I’ve had more than my fair share of homesickness during the past five months. I had a fair dose when I went through a breakup in the Himalayas and when I travelled to Vietnam alone, and it’s been coming in waves since moving to Scotland. When people are in an uncomfortable or foreign situation, we tend to believe that the familiar surroundings of home will ease the pain. And I don’t disagree – but since relocating to a different country is permanent, while travelling isn’t, I’ve had to think about how to deal with missing Australia while living on the other side of the world.
Moving to another country may seem simple enough to do, but getting there is easy. Setting up a life there is a little more challenging. There are the practical things; finding a house in a decent neighbourhood and getting a job. Once these are secured you realise that you have to have some real, fleshy, non-digital friends, because Facebook messaging does not count as conversation, and your Saturday nights are starting to look very sad. So you go out alone to the bar down the road and buy a drink and sit there, sizing up every person around you, until you decide to succumb and use the lighter trick. You stand outside, place a cigarette in your mouth then “search” your bag for the phantom lighter. Oh no, it’s not there. Now you have an excuse to talk to the person next to you. It always works. You make some acquaintances and plan to meet again. When you do, you realise that hanging out with new friends is almost identical to going on a date. You’re a tad nervous – this person is cool, you want to impress them with your unbounded knowledge and wisdom and practical prowess.
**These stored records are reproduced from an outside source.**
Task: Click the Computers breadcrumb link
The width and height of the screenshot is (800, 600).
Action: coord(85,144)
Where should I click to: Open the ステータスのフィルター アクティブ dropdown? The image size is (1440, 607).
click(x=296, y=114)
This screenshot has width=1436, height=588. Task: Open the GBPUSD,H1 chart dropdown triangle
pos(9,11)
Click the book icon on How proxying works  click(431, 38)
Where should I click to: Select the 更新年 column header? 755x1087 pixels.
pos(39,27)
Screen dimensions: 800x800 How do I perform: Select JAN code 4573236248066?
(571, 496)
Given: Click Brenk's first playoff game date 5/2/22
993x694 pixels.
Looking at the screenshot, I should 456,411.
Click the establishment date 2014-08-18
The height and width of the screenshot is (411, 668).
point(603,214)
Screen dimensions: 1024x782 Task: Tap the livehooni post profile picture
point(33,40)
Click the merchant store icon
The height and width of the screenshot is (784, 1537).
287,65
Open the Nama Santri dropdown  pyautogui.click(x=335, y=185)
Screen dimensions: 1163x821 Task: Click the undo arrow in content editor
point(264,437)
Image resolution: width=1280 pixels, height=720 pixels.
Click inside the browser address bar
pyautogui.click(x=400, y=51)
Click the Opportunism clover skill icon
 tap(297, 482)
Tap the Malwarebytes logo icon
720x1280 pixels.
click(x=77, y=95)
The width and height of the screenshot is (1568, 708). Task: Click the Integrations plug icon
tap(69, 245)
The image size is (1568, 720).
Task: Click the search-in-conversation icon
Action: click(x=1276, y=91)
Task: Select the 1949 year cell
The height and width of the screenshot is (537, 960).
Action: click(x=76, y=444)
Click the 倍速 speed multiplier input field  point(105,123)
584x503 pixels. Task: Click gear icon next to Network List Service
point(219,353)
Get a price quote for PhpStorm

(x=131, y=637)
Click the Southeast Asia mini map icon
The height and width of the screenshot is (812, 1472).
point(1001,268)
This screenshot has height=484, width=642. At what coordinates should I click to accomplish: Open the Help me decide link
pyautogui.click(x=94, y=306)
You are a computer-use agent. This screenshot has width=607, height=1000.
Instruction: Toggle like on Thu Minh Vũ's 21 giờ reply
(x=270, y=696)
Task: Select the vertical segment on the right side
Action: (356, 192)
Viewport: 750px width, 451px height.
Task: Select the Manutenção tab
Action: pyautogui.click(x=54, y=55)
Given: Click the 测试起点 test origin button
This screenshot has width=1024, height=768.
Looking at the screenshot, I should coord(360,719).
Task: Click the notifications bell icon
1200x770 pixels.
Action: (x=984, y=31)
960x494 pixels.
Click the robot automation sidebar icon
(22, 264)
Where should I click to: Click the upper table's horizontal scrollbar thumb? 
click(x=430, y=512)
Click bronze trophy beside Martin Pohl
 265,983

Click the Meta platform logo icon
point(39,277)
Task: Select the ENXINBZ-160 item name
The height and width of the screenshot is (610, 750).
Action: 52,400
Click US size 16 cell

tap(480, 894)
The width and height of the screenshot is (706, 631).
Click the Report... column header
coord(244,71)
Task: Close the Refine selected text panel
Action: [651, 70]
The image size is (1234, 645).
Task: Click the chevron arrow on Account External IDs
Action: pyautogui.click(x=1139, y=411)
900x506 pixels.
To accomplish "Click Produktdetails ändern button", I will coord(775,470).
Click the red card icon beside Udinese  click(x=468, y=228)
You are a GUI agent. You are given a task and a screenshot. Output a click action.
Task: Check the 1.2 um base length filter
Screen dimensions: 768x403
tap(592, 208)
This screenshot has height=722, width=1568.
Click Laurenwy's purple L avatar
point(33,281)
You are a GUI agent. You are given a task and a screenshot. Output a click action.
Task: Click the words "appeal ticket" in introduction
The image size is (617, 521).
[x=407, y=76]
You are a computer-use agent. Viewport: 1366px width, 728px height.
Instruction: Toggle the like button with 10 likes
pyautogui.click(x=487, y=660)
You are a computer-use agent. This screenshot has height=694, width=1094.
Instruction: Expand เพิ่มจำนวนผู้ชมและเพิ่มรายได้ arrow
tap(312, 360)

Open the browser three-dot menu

Once you both get over the awkward hump of trying to act like it’s not a date, your words and laughs flow freely and soon you’re telling this near stranger that time involving too much cheap wine and a tent flap that wouldn’t open. You search around to find your favourite café, bookstore, bar, live music venue, charity shop, and pretty soon you’ve ticked all the boxes for getting established.
But it still isn’t the same somehow. You find yourself missing things you never thought you would; the walk to the corner store to buy milk, the casual informality of your hometown, the calls of magpies in the morning sunshine, coffee at the Blue Frog, quick drives to the fruit stall on the outskirts of town, the way your coconut oil is always melted, the calls of teenagers playing six-a-side soccer. Even though you know that two places will ever be the same, you can’t help clinging to the old habits you had there. Any reference to home makes you nostalgic. Looking through old photos sends a pang through your chest.
But I’ve found that it’s not just my hometown I feel homesick for, it’s any period of my life that’s now part of the past. Even if the time wasn’t always enjoyable, I find myself focusing on the good parts of the memory then letting myself miss those. We humans are masters of desiring what we can’t have, especially if it’s an abstract concept like the past. And I know that in the future I’ll pine for the moments I’m experiencing right now, but somehow I can’t be wholly content with what I have now.
Maybe there is no way to feel at home somewhere until you have left it, because memories imbue the past with a golden glow that doesn’t exist in the present.